Work to be completed ::
A complete, word-for-word restatement of the entries is needed.

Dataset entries
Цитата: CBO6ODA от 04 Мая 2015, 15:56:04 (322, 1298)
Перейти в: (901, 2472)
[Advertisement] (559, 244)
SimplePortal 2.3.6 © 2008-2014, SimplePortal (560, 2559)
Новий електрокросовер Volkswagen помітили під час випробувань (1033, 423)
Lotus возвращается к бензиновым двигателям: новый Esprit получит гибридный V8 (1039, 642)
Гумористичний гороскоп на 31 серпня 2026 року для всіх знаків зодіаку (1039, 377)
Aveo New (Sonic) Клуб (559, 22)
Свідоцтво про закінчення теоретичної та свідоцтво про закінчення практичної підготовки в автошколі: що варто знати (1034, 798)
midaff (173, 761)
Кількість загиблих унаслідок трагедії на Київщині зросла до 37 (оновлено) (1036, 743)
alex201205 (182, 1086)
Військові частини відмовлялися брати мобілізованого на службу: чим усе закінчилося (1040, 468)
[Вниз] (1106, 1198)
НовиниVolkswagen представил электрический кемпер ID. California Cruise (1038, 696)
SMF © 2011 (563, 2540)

Task output ::
Цитата: CBO6ODA от 04 Мая 2015, 15:56:04 (322, 1298)
Перейти в: (901, 2472)
[Advertisement] (559, 244)
SimplePortal 2.3.6 © 2008-2014, SimplePortal (560, 2559)
Новий електрокросовер Volkswagen помітили під час випробувань (1033, 423)
Lotus возвращается к бензиновым двигателям: новый Esprit получит гибридный V8 (1039, 642)
Гумористичний гороскоп на 31 серпня 2026 року для всіх знаків зодіаку (1039, 377)
Aveo New (Sonic) Клуб (559, 22)
Свідоцтво про закінчення теоретичної та свідоцтво про закінчення практичної підготовки в автошколі: що варто знати (1034, 798)
midaff (173, 761)
Кількість загиблих унаслідок трагедії на Київщині зросла до 37 (оновлено) (1036, 743)
alex201205 (182, 1086)
Військові частини відмовлялися брати мобілізованого на службу: чим усе закінчилося (1040, 468)
[Вниз] (1106, 1198)
НовиниVolkswagen представил электрический кемпер ID. California Cruise (1038, 696)
SMF © 2011 (563, 2540)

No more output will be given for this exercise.